» Exercise description: Write only the number of lines in the data that include the word "sidebar".

Stored items:

++++++++

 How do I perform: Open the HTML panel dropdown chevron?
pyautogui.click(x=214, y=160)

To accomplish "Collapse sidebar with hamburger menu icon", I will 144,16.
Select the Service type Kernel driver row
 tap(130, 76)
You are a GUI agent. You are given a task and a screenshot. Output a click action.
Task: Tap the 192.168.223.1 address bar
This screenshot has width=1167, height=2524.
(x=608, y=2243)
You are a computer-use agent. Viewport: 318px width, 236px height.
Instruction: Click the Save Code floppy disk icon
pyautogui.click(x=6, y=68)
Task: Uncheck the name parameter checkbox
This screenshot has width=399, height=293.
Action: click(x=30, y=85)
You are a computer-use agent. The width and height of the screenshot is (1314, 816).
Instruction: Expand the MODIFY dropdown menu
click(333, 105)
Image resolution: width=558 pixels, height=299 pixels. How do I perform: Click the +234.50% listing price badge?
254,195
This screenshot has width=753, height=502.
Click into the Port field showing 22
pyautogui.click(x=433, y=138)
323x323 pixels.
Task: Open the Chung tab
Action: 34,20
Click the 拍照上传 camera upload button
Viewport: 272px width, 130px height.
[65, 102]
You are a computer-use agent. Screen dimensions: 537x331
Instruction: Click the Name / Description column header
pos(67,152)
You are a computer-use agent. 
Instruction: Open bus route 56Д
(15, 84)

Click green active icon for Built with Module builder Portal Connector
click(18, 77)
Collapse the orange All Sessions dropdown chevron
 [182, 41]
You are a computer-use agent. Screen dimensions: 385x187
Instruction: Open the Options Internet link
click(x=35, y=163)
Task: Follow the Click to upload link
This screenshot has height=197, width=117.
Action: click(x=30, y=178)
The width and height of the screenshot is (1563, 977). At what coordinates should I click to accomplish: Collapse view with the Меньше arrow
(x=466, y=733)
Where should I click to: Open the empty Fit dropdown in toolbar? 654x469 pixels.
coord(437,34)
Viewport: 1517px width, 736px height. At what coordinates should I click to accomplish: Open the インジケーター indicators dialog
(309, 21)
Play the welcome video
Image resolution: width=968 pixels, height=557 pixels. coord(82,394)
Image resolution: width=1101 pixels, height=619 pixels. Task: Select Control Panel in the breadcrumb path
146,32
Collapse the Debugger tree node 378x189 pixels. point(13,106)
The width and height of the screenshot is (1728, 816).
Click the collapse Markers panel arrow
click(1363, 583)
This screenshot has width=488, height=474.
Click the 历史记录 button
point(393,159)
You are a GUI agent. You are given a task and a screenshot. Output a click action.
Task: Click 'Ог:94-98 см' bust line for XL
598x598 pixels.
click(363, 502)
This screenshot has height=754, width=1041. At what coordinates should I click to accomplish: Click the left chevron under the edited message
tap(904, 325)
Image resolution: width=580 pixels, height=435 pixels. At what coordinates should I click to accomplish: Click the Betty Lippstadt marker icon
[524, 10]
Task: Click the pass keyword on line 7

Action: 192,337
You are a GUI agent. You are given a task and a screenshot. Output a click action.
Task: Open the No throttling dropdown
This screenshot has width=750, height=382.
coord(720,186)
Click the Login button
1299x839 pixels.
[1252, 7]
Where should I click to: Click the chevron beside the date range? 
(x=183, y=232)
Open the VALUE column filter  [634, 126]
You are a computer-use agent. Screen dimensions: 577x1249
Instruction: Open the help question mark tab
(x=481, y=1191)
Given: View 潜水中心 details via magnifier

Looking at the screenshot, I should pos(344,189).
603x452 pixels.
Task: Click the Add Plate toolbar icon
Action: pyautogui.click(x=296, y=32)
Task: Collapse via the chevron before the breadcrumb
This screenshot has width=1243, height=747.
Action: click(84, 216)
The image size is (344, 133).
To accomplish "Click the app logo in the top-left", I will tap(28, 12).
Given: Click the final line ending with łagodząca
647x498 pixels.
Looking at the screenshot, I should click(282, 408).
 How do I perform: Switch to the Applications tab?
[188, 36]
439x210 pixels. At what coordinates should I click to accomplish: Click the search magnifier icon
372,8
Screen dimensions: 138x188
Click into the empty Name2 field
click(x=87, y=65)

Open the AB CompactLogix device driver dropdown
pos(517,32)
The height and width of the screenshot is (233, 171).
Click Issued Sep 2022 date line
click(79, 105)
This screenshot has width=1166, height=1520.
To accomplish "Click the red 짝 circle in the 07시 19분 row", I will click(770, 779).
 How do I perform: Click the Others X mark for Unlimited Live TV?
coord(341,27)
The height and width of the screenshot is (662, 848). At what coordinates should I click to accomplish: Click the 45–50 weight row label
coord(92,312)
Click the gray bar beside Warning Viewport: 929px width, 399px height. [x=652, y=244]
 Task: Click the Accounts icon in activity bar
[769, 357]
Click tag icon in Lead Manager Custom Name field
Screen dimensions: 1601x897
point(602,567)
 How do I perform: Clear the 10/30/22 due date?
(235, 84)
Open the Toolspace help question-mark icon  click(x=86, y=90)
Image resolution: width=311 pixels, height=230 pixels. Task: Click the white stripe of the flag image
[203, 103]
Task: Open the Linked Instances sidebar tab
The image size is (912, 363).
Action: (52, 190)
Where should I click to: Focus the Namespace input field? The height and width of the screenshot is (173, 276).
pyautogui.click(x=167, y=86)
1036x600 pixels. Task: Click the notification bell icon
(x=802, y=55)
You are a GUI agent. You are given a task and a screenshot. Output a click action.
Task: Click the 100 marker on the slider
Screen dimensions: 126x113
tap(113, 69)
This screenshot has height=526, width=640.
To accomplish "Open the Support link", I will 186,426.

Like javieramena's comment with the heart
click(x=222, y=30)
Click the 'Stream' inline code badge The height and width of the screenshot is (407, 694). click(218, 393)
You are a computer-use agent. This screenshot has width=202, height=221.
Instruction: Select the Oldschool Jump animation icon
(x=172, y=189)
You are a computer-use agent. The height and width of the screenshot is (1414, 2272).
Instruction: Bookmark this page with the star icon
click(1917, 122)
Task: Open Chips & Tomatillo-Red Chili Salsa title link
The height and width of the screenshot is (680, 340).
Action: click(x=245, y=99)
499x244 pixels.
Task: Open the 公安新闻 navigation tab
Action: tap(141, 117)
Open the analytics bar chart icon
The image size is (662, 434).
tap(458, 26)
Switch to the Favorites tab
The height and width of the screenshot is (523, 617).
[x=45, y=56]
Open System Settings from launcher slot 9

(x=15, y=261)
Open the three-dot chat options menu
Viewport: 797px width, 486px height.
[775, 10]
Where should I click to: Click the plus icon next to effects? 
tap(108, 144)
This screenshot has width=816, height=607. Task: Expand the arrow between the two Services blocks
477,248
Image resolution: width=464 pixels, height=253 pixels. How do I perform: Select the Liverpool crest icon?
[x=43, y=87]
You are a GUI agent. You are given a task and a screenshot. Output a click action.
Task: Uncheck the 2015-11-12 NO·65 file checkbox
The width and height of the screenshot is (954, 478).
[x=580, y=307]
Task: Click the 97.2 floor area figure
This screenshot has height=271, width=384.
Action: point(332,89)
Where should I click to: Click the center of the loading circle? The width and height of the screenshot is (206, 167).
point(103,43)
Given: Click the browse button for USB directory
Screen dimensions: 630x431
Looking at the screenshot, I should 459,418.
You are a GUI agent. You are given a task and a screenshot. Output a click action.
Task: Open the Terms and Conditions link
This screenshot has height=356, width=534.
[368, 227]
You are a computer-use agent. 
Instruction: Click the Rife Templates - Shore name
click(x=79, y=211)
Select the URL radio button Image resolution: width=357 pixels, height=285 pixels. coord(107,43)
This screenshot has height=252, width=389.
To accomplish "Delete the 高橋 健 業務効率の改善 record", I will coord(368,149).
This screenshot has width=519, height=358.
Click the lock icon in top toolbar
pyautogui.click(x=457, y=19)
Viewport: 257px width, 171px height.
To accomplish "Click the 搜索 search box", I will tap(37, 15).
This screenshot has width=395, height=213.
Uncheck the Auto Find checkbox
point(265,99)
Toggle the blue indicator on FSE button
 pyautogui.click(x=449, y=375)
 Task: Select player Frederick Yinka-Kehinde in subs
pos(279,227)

++++++++

» Response for this exercise: 2